Investigating Half-Precision Arithmetic to Accelerate Dense Linear System Solvers
Workshop: 8th Workshop on Latest Advances in Scalable Algorithms for Large-Scale Systems
Authors: Azzam Haidar (University of Tennessee)
Abstract: The use of low-precision arithmetic in mixed-precision computing methods has been a powerful tool to accelerate numerous scientific computing applications. Artificial intelligence (AI), in particular, has pushed this to current extremes, making use of half-precision floating-point arithmetic (FP16) in approaches based on neural networks. The appeal of FP16 is in the high performance that can be achieved using it on today's powerful manycore GPU accelerators, e.g., like the NVIDIA V100, that can provide 120 TeraFLOPS alone in FP16. We present an investigation showing that other HPC applications can harness this power too, and, in particular, the general HPC problem of solving (A x = b), where A is a large dense matrix, and the solution is needed in FP32 or FP64 accuracy.
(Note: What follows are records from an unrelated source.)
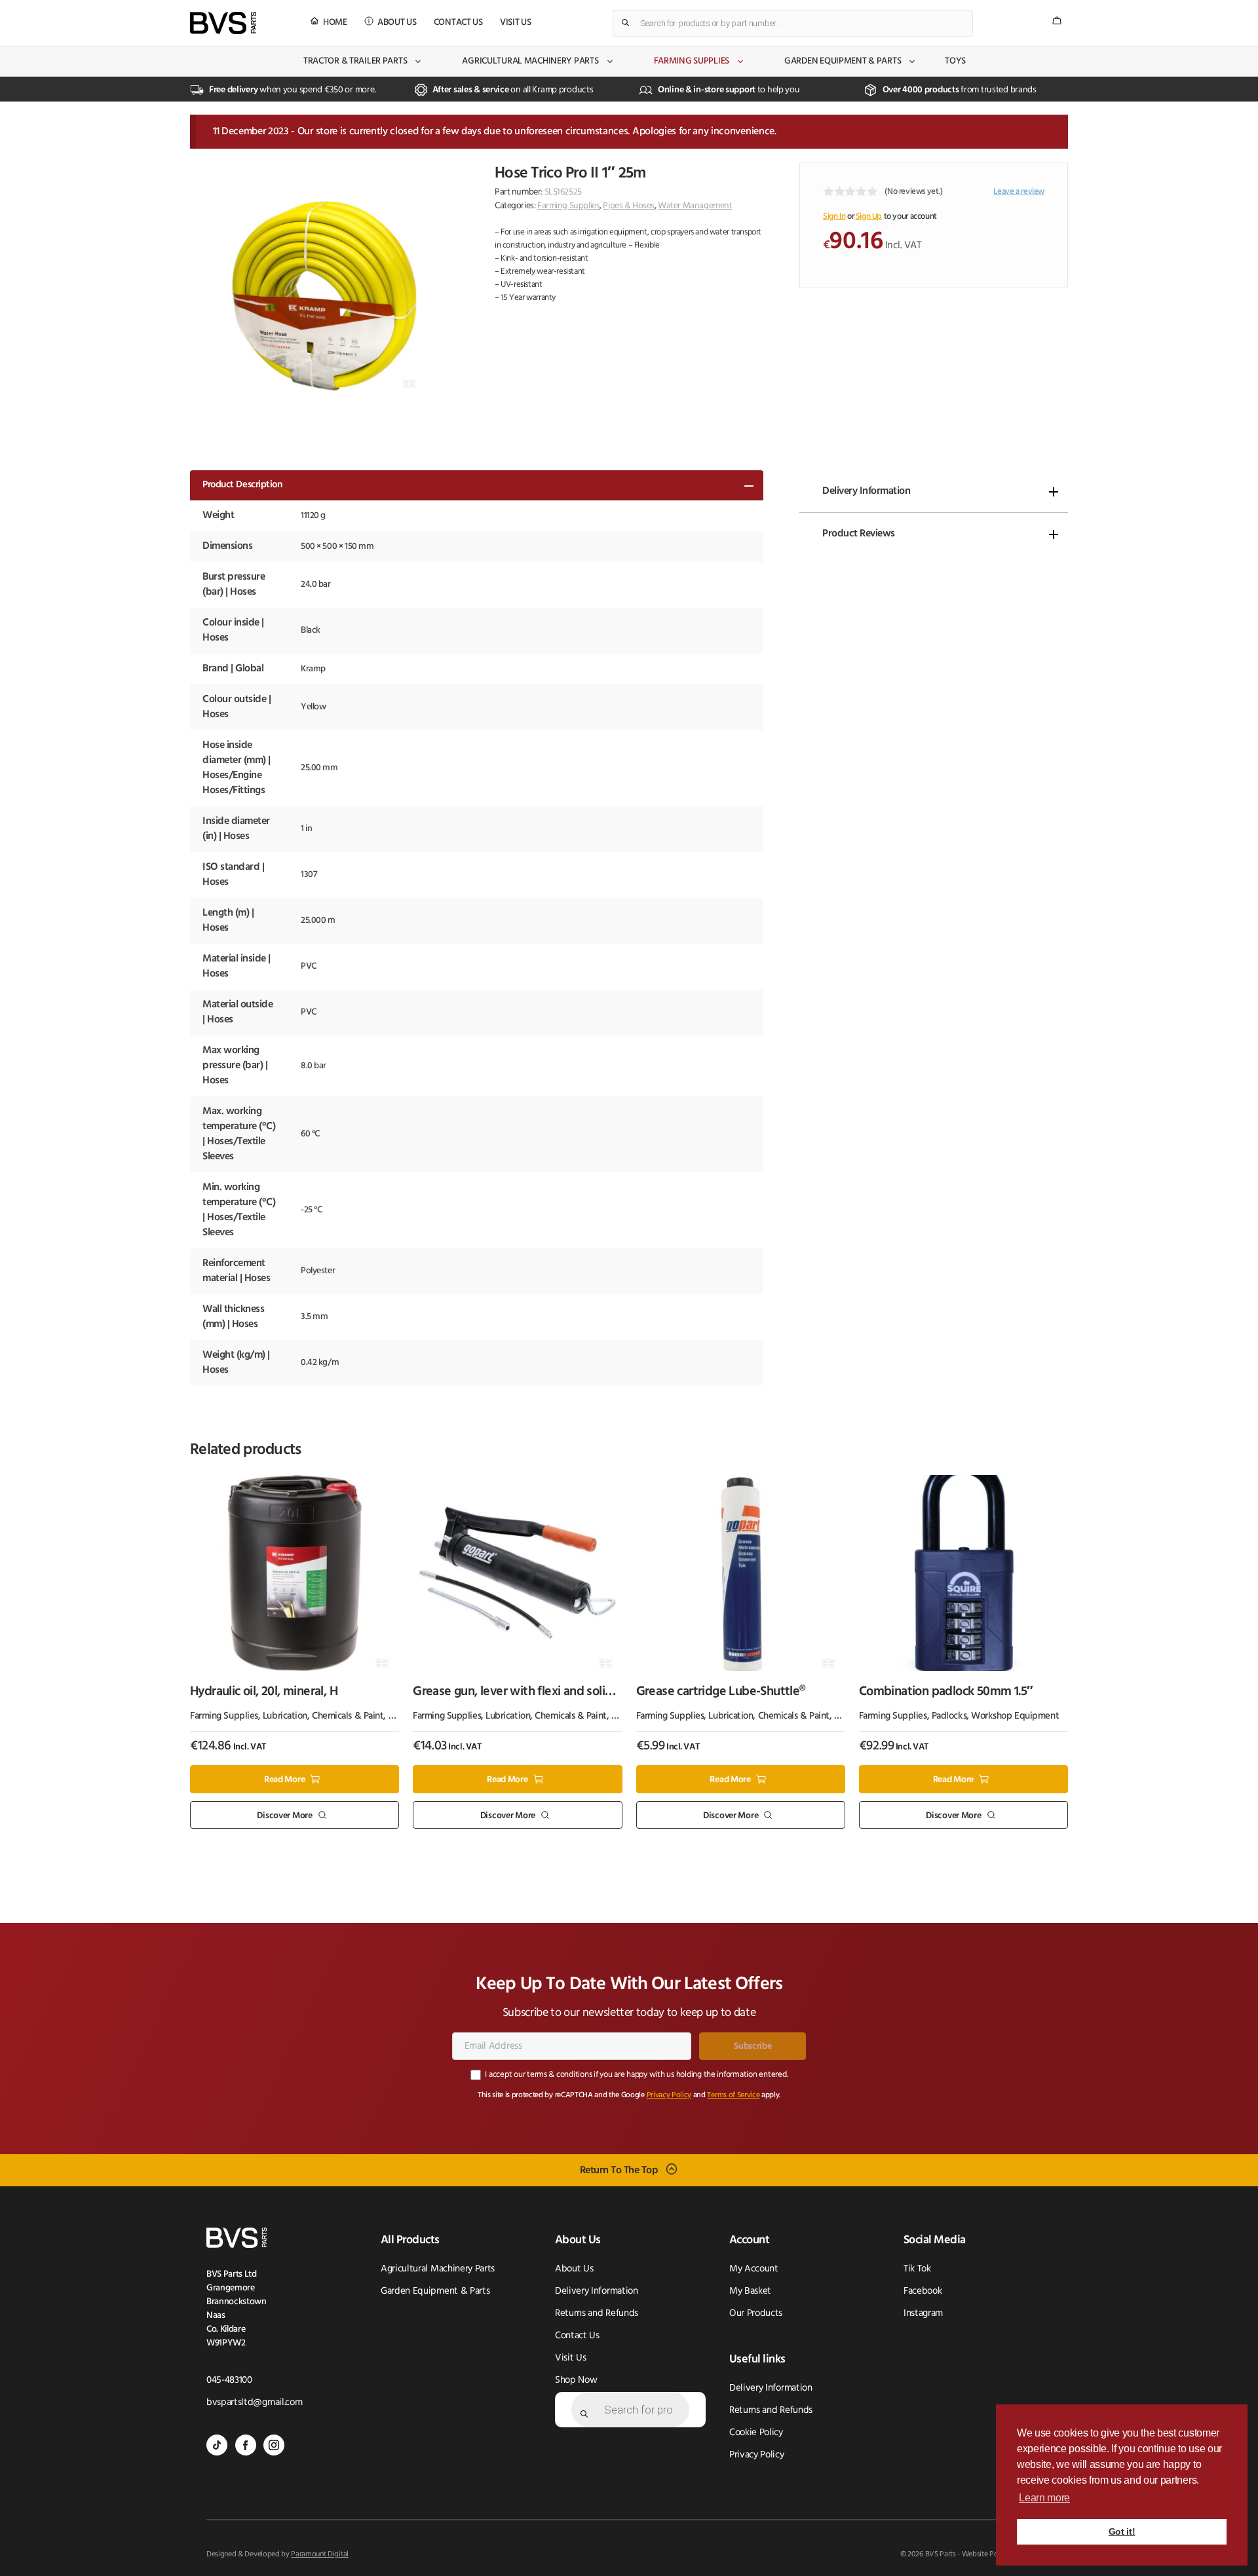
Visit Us (515, 23)
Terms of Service (733, 2095)
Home (335, 23)
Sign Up (869, 216)
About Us (397, 23)
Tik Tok (917, 2269)
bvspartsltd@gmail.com (254, 2403)
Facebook (923, 2291)
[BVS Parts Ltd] (223, 23)
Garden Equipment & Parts (842, 61)
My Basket (750, 2291)
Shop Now (576, 2380)
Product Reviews (858, 534)
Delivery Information (866, 491)
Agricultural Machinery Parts (530, 61)
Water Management (695, 206)
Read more (284, 1780)
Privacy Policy (669, 2095)
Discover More (284, 1815)
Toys (955, 61)
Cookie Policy (756, 2433)
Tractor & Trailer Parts (355, 61)
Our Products (755, 2314)
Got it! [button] (1122, 2531)
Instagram (923, 2314)
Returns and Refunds (596, 2314)
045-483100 (229, 2380)
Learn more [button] (1044, 2497)
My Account (753, 2269)
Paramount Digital (320, 2554)
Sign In (834, 216)
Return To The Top (619, 2170)
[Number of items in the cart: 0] (1057, 20)
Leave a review (1018, 191)
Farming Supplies (692, 61)
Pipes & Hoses (629, 206)
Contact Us (458, 23)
Our approach is based on the mixed-precision iterative refinement technique -- we generalize and extend prior advances into a framework, for which we develop architecture-specific algorithms and highly-tuned implementations that resolve the main computational challenges of efficiently parallelizing, scaling, and using FP16 arithmetic in the approach on high-end GPUs. Subsequently, we show for the first time how the use of FP16 arithmetic can significantly accelerate, as well as make more energy efficient, FP32 or FP64-precision (A x = b) solvers. Our results are reproducible and the developments will be made available through the MAGMA library. We quantify in practice the performance and limitations of the approach.